I am looking for a program, that should be source portable across Windows and Linux ( for eg. ANSI C, etc ) that generates cryptographic hashes like MD5, SHA, etc as well as CRC32 of a file/list of files passed to it.

I will be running this executable on terabytes of files, generating their SHA, MD5 and CRC32 ( and more in the future ) signatures, so speed is important.

What I had at mind is exactly what ReHash is ReHash, ReHash.

Unfortunately, I saw that many users have complained that there are errors in the implementation of the hashes as well as errors in the way padding ( for block based algorithms ) had been implemented.

Being no expert in cryptography, and just looking for a black box solution that simply gives me the hashes that I want without requiring me to, more than, compile some code, I was wondering if there is nothing better?

I could, of course, write a glue program in Python that would use the crypto modules to generate what I want, but I would have preferred a compiled binary from a language like C.

I will be running this executable on terabytes of files, generating their SHA, MD5 and CRC32 ( and more in the future ) signatures and handling all this from Python code, so something compatible with Python would be preferred, but not at the expense of C like speed.

PoorLuzer
  • 628

2 Answers2

2

The python crypto operations are implemented in native code (compiled from C). Since you want the values in a python program, using them will be simpler.

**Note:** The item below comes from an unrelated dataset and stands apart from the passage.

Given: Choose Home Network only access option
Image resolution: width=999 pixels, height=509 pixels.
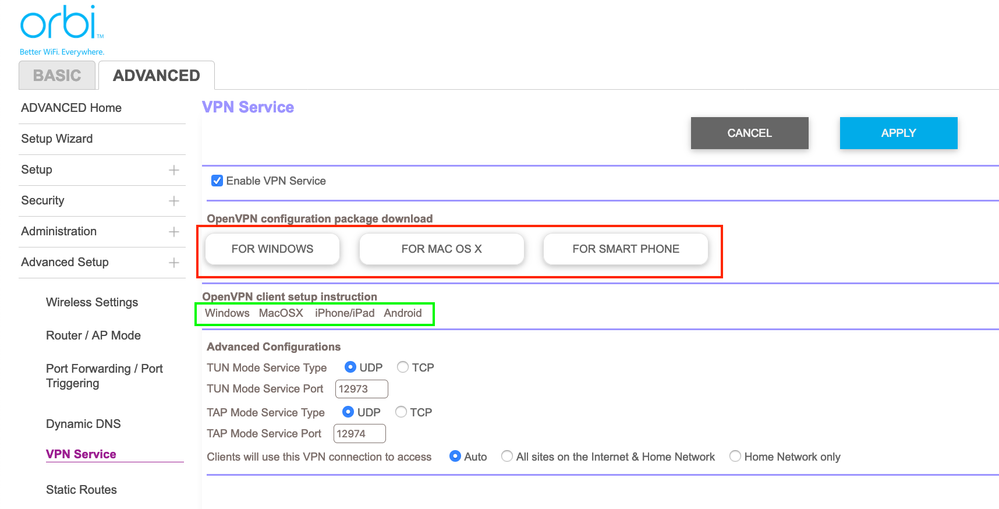Looking at the screenshot, I should click(735, 457).
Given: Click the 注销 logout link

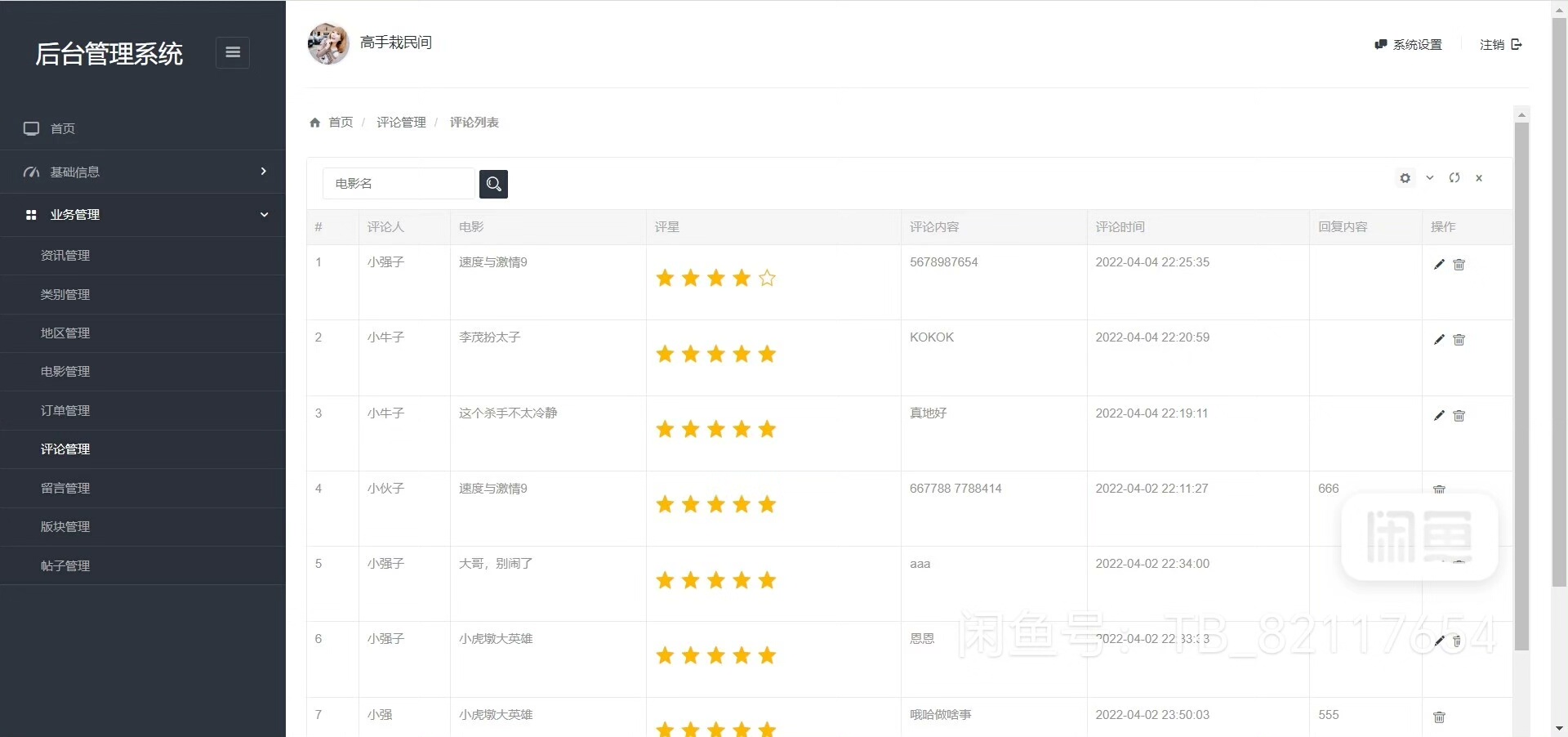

Linux comes with utilities for checksum calculations (cksum, md5sum, sha1sum, ...). So do most other unices. There are several Windows ports of the GNU utilities (which is what you get on Linux): Cygwin, Gnuwin32, Msys, ... You'll need recent enough utilities if you want to get SHA-256 and SHA-512.

There are several ANSI C implementations with very liberal licenses of various cryptographic algorithms floating around, often not collected in a single distribution. You could search for them and test them on small input to check their reliability.

Under Windows, make sure you're correctly treating files as binary or text as desired, since the checksums are defined over byte streams, not line streams. (Normally you'd want to open the files in binary mode, but if you have a text file that got transcoded to Windows line endings, you'll need to open it as text to reverse the effect.) Under any OS, make sure you don't do any encoding translation when opening the file.

Since speed is very important to you, gather all the implementations you can find and benchmark them on moderate-size input (a few megabytes). Different implementations may give better speed on different architectures. 64-bit implementations are likely to be faster where you can run them at all.

2

OpenSSL has tools that compute hashes. The cygwin (http://www.cygwin.com/) project has openssl tools. Though it will be a bit slower than a pure Windows app because of the cygwin layer, you'll also get an environment where you can script your hash generation.

Rich Homolka
  • 32,350